Turkey is set to commission it's third floating storage and regasification unit (FSRU) next year, Deputy Energy and Natural Resources Minister Alparslan Bayraktar said Thursday.
"It will add further strength to the country's natural gas infrastructure and contribute to the supply security," he added.
Bayraktar said the third FSRU will operate at the Gulf of Saros, in the country's northwest. The two others are anchored in the industrial Aliağa district of western Izmir and the Dörtyol district of the southern Hatay province.
Speaking at the "Natural Gas Workshop and Panel," organized by the Turkish Academy of Sciences, deputy minister Bayraktar said, "It will be added to our infrastructure next year."
He said natural gas holds an important place in Turkey's future energy targets and clean energy policy.
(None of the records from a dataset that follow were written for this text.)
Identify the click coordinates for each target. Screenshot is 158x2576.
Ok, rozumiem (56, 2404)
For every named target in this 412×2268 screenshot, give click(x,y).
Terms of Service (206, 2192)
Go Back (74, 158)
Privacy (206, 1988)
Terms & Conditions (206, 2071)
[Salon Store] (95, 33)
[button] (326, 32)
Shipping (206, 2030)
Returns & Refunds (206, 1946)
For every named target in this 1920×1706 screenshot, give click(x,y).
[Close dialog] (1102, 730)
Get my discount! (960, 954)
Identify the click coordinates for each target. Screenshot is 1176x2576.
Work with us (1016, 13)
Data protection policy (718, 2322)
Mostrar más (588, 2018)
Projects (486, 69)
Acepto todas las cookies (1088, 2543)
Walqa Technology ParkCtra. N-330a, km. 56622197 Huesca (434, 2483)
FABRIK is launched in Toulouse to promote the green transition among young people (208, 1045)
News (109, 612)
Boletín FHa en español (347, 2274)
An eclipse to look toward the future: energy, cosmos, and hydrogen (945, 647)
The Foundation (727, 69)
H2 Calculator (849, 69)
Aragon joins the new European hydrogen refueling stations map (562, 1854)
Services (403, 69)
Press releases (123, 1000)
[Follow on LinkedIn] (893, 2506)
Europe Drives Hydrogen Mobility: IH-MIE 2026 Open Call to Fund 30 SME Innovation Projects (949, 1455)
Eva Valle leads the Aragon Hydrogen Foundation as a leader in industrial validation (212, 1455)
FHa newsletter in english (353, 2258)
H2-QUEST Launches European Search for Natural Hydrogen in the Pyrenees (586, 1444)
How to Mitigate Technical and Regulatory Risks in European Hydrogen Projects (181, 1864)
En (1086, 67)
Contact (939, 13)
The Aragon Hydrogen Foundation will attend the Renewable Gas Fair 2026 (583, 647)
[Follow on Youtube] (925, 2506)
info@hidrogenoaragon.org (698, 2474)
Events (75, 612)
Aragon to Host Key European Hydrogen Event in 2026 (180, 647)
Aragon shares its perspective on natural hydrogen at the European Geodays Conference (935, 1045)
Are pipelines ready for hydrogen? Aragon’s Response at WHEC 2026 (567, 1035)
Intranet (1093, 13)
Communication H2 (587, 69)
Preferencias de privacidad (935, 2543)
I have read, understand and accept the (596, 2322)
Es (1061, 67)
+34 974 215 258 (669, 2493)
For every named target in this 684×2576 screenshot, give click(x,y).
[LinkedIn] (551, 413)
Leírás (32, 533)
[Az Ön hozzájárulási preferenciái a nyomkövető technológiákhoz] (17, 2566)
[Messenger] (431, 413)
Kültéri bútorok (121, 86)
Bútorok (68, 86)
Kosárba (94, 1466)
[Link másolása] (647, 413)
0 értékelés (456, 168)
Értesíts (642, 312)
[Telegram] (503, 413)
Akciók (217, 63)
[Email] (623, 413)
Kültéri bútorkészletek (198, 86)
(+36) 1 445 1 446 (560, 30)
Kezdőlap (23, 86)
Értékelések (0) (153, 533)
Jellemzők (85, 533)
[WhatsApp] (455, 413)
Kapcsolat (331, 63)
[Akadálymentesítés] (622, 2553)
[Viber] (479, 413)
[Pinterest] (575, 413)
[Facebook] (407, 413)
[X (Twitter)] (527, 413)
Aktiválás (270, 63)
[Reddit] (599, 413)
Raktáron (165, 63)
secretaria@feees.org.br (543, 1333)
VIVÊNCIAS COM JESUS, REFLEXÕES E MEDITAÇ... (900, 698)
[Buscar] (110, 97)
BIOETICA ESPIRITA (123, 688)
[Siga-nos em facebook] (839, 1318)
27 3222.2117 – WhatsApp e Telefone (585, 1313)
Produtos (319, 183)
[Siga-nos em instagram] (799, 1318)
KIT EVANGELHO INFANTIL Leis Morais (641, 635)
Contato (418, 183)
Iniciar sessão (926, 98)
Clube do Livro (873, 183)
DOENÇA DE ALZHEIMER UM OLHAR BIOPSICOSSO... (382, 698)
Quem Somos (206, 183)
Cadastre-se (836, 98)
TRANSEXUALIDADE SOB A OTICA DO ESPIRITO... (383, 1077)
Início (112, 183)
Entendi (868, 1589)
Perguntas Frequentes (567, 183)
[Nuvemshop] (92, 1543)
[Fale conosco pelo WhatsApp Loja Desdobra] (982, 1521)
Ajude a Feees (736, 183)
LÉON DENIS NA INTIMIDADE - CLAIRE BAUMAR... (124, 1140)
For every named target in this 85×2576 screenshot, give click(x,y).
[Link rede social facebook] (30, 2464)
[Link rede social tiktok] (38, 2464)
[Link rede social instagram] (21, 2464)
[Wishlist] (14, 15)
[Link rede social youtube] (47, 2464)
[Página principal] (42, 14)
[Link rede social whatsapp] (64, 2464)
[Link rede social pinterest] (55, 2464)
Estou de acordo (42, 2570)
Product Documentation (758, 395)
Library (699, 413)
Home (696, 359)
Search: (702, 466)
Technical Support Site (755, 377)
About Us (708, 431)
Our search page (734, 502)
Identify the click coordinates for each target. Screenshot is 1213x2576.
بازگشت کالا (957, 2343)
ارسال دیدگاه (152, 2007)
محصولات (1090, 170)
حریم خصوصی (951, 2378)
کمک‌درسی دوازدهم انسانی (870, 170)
He cited an International Energy Agency (IEA) report and added that natural gas will secure its place as an important resource in the next 20 years.
"Turkey's natural gas transmission lines have reached 18,000 kilometers, while distribution lines have reached 144,000 kilometers," he said.
Bayraktar added that the National Energy and Mining Policy of the country has long prioritized accelerating hydrocarbon exploration and the country has been operating three drillships and two seismic vessels.
He confirmed that drillship Kanuni is set to begin drilling activities in the Black Sea soon.
Meanwhile, the new FSRU was named Ertuğrul Gazi, after the father of Osman I, the founder of the Ottoman Empire.
The vessel has a storage capacity of 170,000 cubic meters liquefied natural gas (LNG) and 102 million standard cubic meters in gas form, while its regasification capacity of 28 million standard cubic meters.
Speaking on Turkey's recent 320 billion cubic meters (bcm) natural gas discovery in the Black Sea, Bayraktar said it will have a significant effect on the natural gas and energy markets, significantly affecting the Turkish economy. He reiterated that the area bears the potential for future discoveries.
"Turkey, from the very beginning, has been open in all aspects, from the use of drilling equipment, following international standards in tests to announcing the discovery. We will continue to do so from now on," he said.
On Aug. 21, President Recep Tayyip Erdoğan announced the discovery of 320 bcm of natural gas reserves at the Tuna-1 well in the Sakarya Gas Field, located around 170 kilometers offshore in the Black Sea. The discovery has proved the existence of sizable deposits deep under the seabed.
Bayraktar highlighted that the discovery, in the coming years, is set to contribute greatly to Turkey's supply security and natural gas portfolio.
He noted that challenging technical, economic and technological work is required to deliver this gas to consumers in 2023 and said that they "have started and are carrying out simultaneous studies."
'East Med activities per international law'
Bayraktar went on to say that Ankara has also been carrying out drilling and exploration activities in the Eastern Mediterranean in areas that fall under its continental shelf.
"All activities are carried out in the region in a legitimate way and per international law," he said, pointing out that the U.N. has recently certified the Turkey-Libya maritime delimitation agreement.
On Oct.1, U.N. Secretary-General Antonio Guterres certified the Turkey-Libya maritime jurisdiction deal that covers parts of the Eastern Mediterranean. Bayraktar added that the U.N. certification validates Turkey's legal, lawful businesses.
The pact with Libya's Government of National Accord (GNA) was signed Nov. 27, 2019, and passed by Turkey's parliament Dec. 5. It took effect Dec. 8 after the two countries published it in their respective official gazettes.
Ankara applied to the U.N. on Dec. 12 to register the pact. The memorandum setting marine jurisdictions rejects unilateral and illegal activities by other regional countries and international firms and aims to protect the rights of both countries.
The agreement also confirmed that Turkey and Libya are maritime neighbors. The delimitation starts from Turkey's southwestern coast of Fethiye-Marmaris-Kaş and extends to the Derna-Tobruk-Bordia coastline of Libya. It recognizes Turkey's rights in its exclusive economic zone (EEZ) extending into the southeast of the island of Crete, thwarting any illegal attempts to confine the country's EEZ in the Mediterranean.
Bayraktar also said that one of the most important problems in Turkey's energy economy and one of the main causes of the current account deficit is gas imports.
"To reduce this, we will continue our exploration activities with determination, whatever our possibilities are, with special attention to sea exploration," he noted.
He added that the works to make Turkey an energy hub continues and stressed that the country needs to continue liberalizing the gas markets like the electricity market.
This liberalization has not been as rapid as expected as the country was pushed towards "purchase or pay" businesses or long-term contracts, Bayraktar said.
Turkey's current contracts expire in 2021, he said, adding that "provides an important opportunity for different players to enter the natural gas market and strengthen our sector."
"Our expectations, efforts and negotiations are toward more flexible and competitive gas contracts that will support the Turkish industry, power sector and households, while strengthening the gas sector," he concluded.